Reviewing and changing the configuration of Egress is mandatory, otherwise IBM Industry Solutions Workbench is not able to work properly.
Ingress (ingoing traffic)
The ingress policy blocks traffic from outside into the namespace where IBM Industry Solutions Workbench is installed or the service project is deployed.
To disable the ingress policy, you need to configure the ISW Custom Resource and
set values.global.network.ingressPolicy.enabled to "false". For more information how to configure this, see the
documentation about
the ISW Custom Resource.
After the change the ingress network policy will be disabled for the namespace where IBM Industry Solutions Workbench is installed and all
k5projects.
Egress (outgoing traffic)
The egress policy blocks traffic from the namespace where IBM Industry Solutions Workbench is installed to any destination outside the
cluster (a Route on the same cluster is also seen as "outside the cluster").
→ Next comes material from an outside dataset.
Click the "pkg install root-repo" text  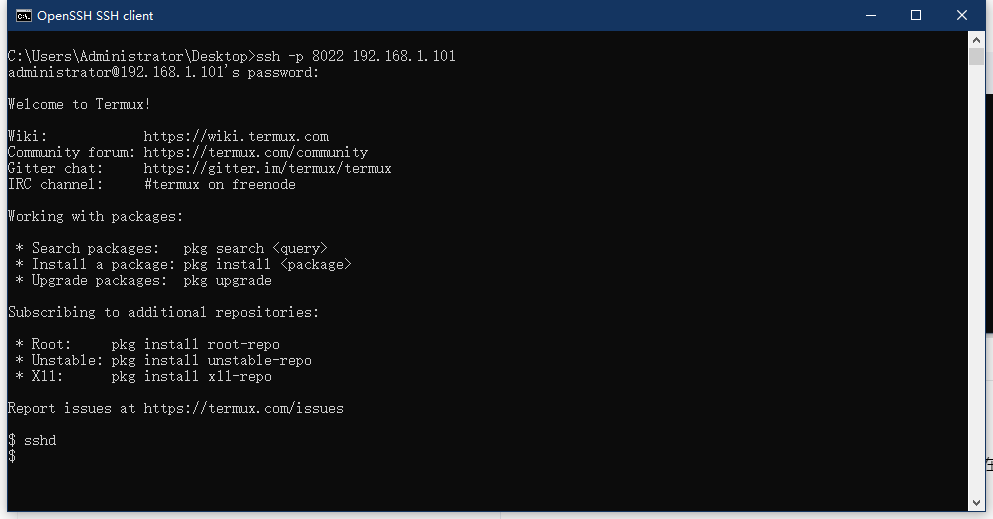pyautogui.click(x=195, y=344)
K5projects though, are not affected by
this policy.
If you don't use OpenShiftSDN see Workaround for clusters without OpenShiftSDN.
Configure Egress
Every public route or destination must be specifically allowed in the EgressNetworkPolicy. To allow certain outgoing
traffic, you need to configure the ISW Custom Resource and add entries to values.global.network.egressPolicy.allowList
.
For more information how to configure this, see the documentation about
the ISW Custom Resource.
Disable Egress
To disable the egress policy, you need to configure the ISW Custom Resource and
set values.global.network.egressPolicy.enabled to "false". For more information how to configure this, see the
documentation about
the ISW Custom Resource.
After the change the egress network policy will be disabled for the namespace where IBM Industry Solutions Workbench is installed and
outgoing traffic is not forbidden anymore.
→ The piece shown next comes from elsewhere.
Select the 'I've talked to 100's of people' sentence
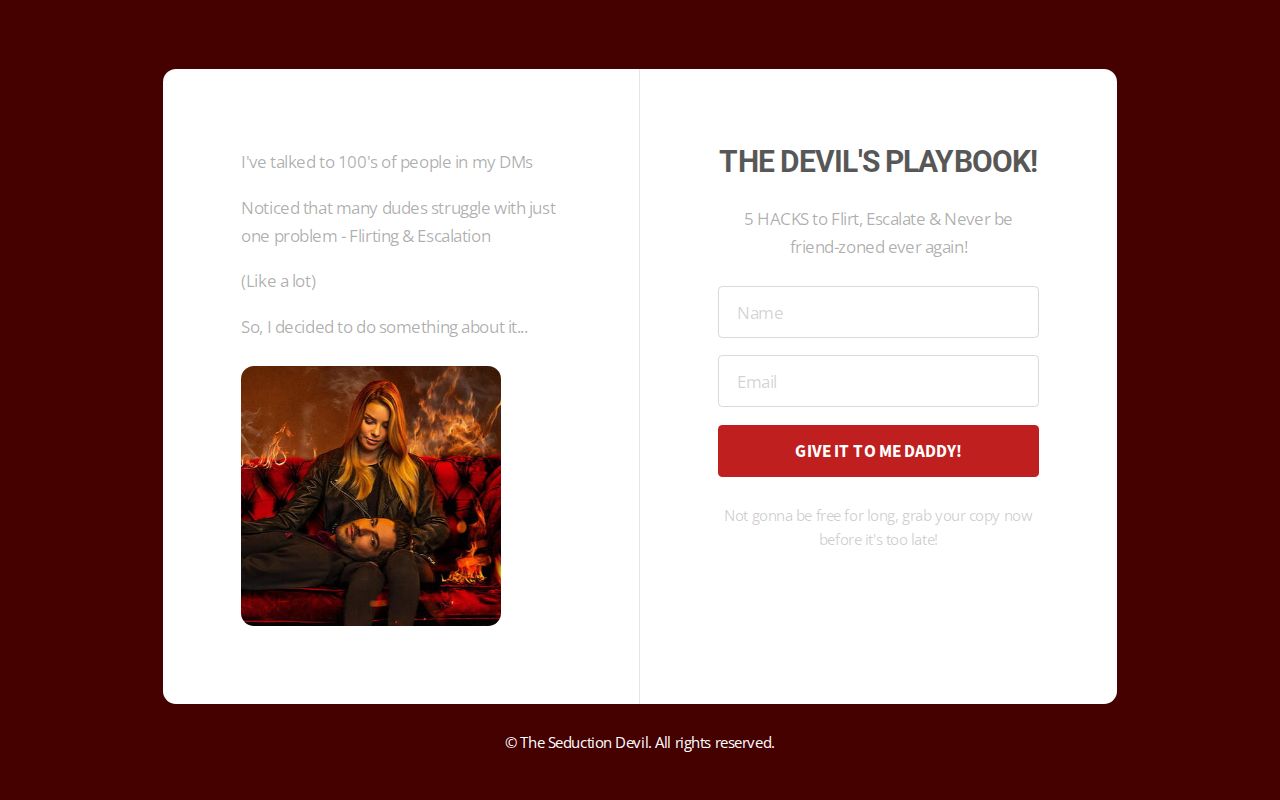 387,162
Workaround for clusters without OpenShiftSDN
It is mandatory to use OpenShiftSDN as network plugin, otherwise EgressNetworkPolicy CustomResourceDefinition (CRD)
is not available and does not work. If you use another network plugin than OpenShiftSDN and can not switch, you must
apply the following workaround and disable Egress.
Step 1: Disable egress in deployment
- Open the ClusterServiceVersion of your IBM Industry Solutions Workbench Operator. That can be done by navigating in the web console to Operators -> Installed operators -> IBM Industry Solutions Workbench -> YAML
- Add the following environment variable to
spec.install.spec.deployments[0].spec.template.spec.containers[0].env:- name: DISABLE_EGRESS value: 'true'
Step 2: Disable Egress
After disabling Egress in the deployment of the operator, you need to disable Egress in every ISW CustomResource as well, see the section Disable Egress.